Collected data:
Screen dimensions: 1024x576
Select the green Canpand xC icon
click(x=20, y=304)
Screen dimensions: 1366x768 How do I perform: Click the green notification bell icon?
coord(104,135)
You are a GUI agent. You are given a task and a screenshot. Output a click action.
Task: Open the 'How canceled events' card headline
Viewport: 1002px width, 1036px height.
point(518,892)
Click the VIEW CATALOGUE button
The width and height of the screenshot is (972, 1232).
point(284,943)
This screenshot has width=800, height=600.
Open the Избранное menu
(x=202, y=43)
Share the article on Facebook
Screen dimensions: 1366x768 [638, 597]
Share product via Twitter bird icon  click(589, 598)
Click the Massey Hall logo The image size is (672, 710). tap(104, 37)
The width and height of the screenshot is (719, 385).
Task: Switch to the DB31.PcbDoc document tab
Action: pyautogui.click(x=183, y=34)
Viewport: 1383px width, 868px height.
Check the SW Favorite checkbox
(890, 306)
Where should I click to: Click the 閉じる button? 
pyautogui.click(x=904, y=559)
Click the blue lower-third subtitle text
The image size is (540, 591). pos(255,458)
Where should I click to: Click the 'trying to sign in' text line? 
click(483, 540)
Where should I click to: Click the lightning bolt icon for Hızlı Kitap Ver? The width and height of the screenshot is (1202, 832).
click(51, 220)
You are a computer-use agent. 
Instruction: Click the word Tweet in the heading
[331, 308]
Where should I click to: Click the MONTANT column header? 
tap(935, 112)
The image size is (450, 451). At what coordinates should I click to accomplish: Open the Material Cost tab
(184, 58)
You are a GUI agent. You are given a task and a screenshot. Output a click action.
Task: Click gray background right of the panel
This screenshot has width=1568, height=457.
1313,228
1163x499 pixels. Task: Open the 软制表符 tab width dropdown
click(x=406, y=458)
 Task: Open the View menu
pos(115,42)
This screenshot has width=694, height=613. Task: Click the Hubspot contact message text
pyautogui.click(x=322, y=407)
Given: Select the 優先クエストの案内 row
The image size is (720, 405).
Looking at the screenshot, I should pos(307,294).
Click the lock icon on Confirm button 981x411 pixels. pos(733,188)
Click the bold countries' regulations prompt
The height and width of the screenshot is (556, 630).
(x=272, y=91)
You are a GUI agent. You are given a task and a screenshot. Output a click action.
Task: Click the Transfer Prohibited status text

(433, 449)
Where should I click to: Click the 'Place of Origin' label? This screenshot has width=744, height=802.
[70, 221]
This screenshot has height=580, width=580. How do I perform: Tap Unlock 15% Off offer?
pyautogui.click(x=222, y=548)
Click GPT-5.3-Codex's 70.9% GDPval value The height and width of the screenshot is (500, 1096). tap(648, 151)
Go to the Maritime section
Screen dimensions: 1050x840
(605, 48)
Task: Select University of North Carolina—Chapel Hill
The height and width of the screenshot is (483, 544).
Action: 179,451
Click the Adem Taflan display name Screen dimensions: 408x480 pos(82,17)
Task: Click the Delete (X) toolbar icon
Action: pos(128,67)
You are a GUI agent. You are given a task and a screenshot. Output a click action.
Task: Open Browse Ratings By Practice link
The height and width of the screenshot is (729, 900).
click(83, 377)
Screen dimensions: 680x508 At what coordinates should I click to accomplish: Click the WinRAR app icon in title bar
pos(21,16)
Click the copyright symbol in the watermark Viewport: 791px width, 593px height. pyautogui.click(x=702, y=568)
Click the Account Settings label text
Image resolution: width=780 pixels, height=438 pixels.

* _Your instructions_: Output exactly the lines from the one containing "This screenshot has width=1568, height=457." through the last line of the entries, both ends included.

* _Result of the task_:
This screenshot has width=1568, height=457.
1313,228
1163x499 pixels. Task: Open the 软制表符 tab width dropdown
click(x=406, y=458)
 Task: Open the View menu
pos(115,42)
This screenshot has width=694, height=613. Task: Click the Hubspot contact message text
pyautogui.click(x=322, y=407)
Given: Select the 優先クエストの案内 row
The image size is (720, 405).
Looking at the screenshot, I should pos(307,294).
Click the lock icon on Confirm button 981x411 pixels. pos(733,188)
Click the bold countries' regulations prompt
The height and width of the screenshot is (556, 630).
(x=272, y=91)
You are a GUI agent. You are given a task and a screenshot. Output a click action.
Task: Click the Transfer Prohibited status text

(433, 449)
Where should I click to: Click the 'Place of Origin' label? This screenshot has width=744, height=802.
[70, 221]
This screenshot has height=580, width=580. How do I perform: Tap Unlock 15% Off offer?
pyautogui.click(x=222, y=548)
Click GPT-5.3-Codex's 70.9% GDPval value The height and width of the screenshot is (500, 1096). tap(648, 151)
Go to the Maritime section
Screen dimensions: 1050x840
(605, 48)
Task: Select University of North Carolina—Chapel Hill
The height and width of the screenshot is (483, 544).
Action: 179,451
Click the Adem Taflan display name Screen dimensions: 408x480 pos(82,17)
Task: Click the Delete (X) toolbar icon
Action: pos(128,67)
You are a GUI agent. You are given a task and a screenshot. Output a click action.
Task: Open Browse Ratings By Practice link
The height and width of the screenshot is (729, 900).
click(83, 377)
Screen dimensions: 680x508 At what coordinates should I click to accomplish: Click the WinRAR app icon in title bar
pos(21,16)
Click the copyright symbol in the watermark Viewport: 791px width, 593px height. pyautogui.click(x=702, y=568)
Click the Account Settings label text
Image resolution: width=780 pixels, height=438 pixels.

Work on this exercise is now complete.